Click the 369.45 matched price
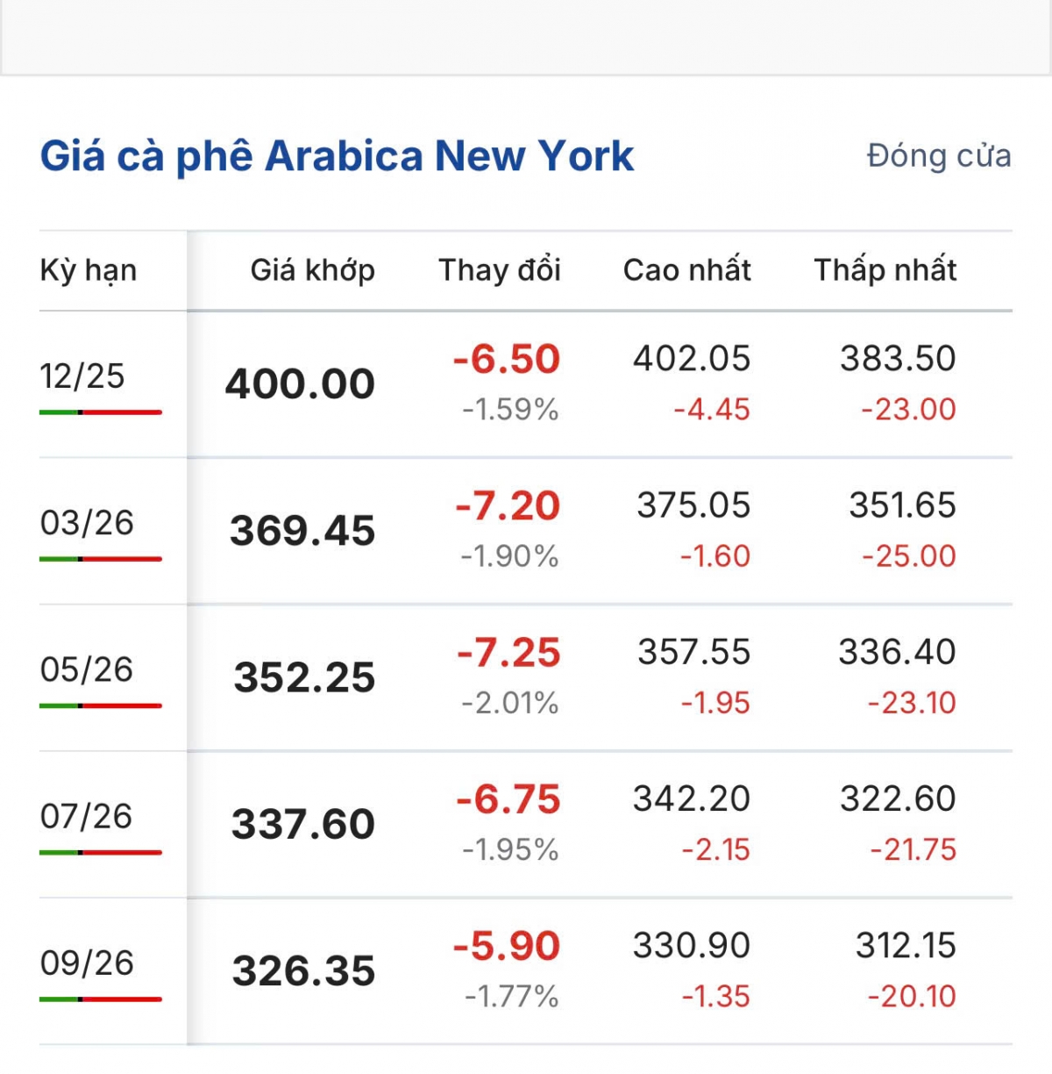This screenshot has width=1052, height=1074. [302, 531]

####################

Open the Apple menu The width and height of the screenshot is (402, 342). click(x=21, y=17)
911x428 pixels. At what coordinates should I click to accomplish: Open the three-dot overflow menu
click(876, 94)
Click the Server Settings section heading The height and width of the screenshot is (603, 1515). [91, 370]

####################

## Exercise objective:
Copy the listing again from the line with "911x428 pixels. At" to the line with "Click the Server", requests included, and shift each coordinate in the answers by adding 59 to it.

## Written solution:
911x428 pixels. At what coordinates should I click to accomplish: Open the three-dot overflow menu
click(935, 153)
Click the Server Settings section heading The height and width of the screenshot is (603, 1515). [150, 429]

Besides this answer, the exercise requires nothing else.